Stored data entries
____________________
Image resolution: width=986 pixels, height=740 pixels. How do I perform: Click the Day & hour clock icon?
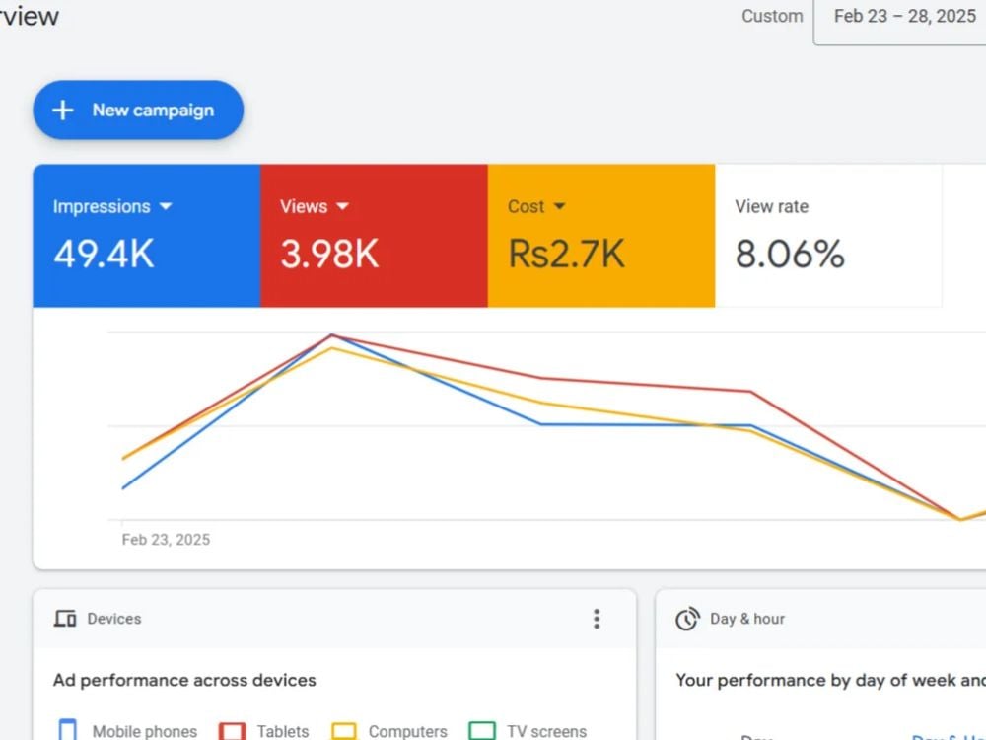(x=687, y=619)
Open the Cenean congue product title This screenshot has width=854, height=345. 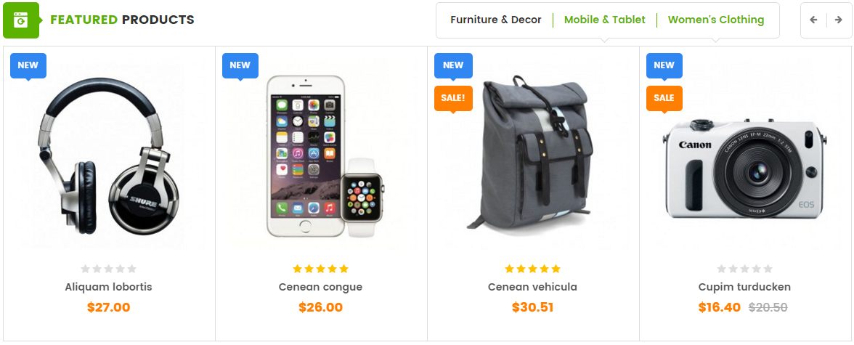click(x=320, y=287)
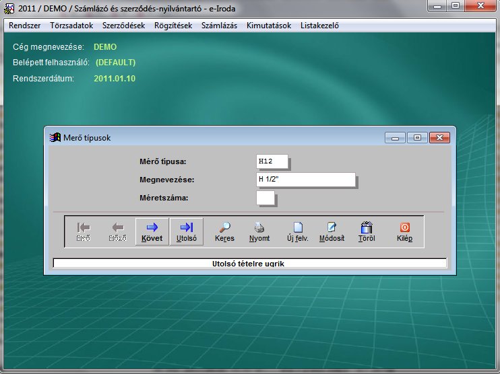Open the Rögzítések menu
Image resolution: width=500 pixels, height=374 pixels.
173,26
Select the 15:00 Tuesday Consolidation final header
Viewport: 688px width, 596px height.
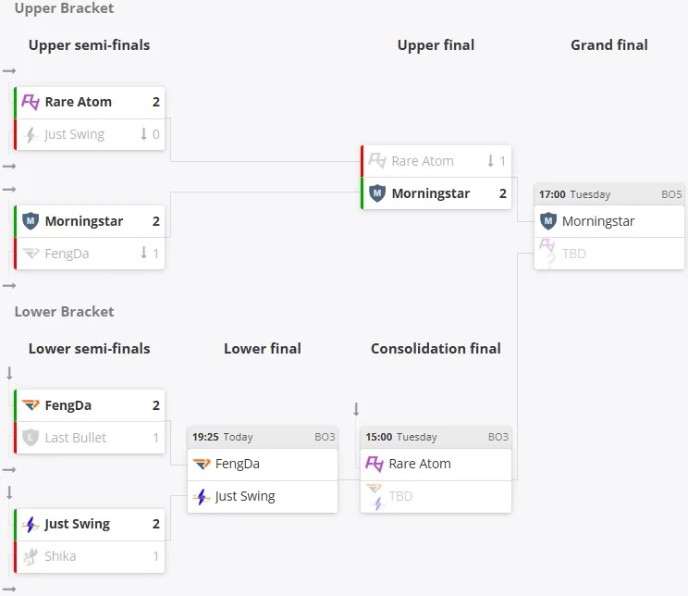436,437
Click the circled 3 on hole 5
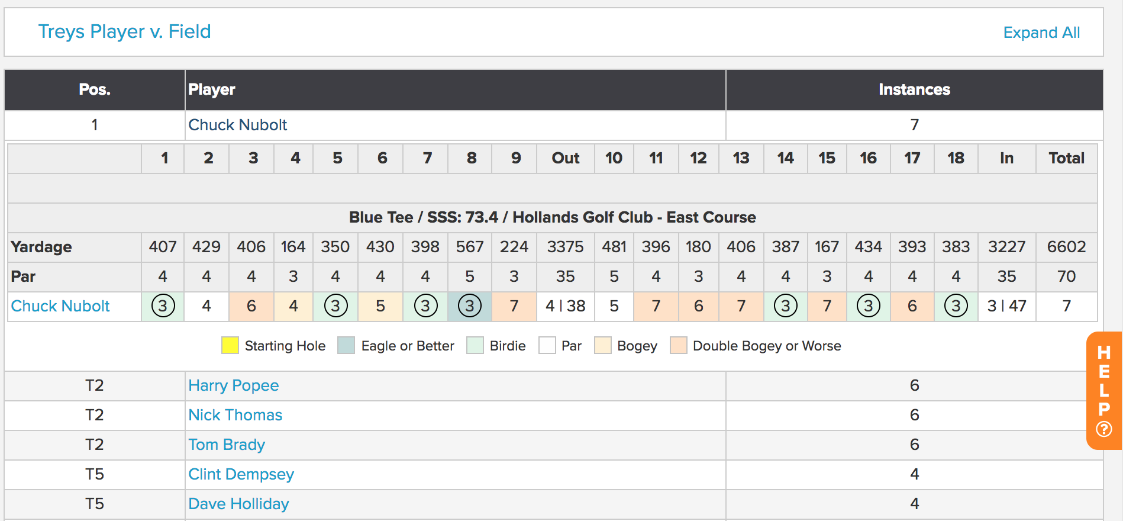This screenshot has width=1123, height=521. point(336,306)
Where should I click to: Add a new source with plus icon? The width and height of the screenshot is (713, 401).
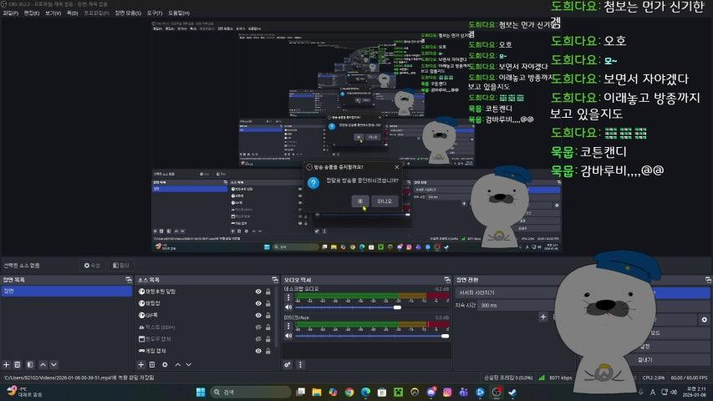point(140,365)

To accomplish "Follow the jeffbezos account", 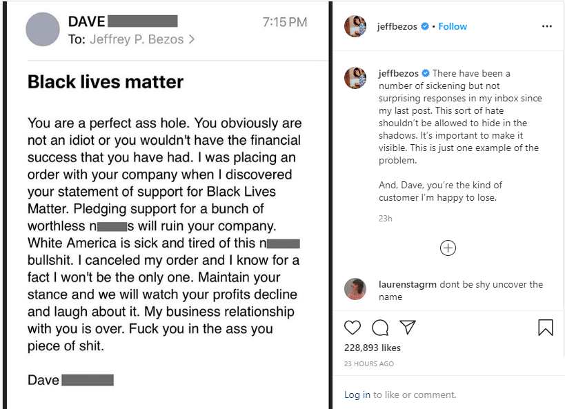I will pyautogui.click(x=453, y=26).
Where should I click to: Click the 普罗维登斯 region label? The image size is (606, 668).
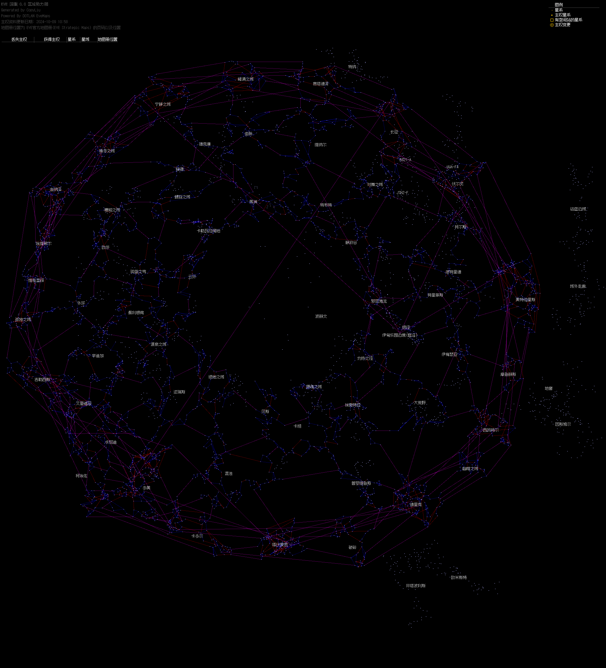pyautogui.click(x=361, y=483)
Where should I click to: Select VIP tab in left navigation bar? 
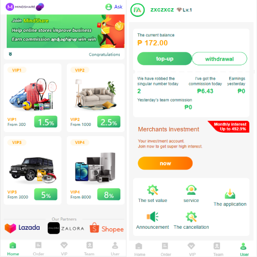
____________________
### What is needed
Would you filter the records and copy each line that contains the word "Select"?

### Problem solution
Select the 15:00 Tuesday Consolidation final header
Where should I click to: Select VIP tab in left navigation bar? 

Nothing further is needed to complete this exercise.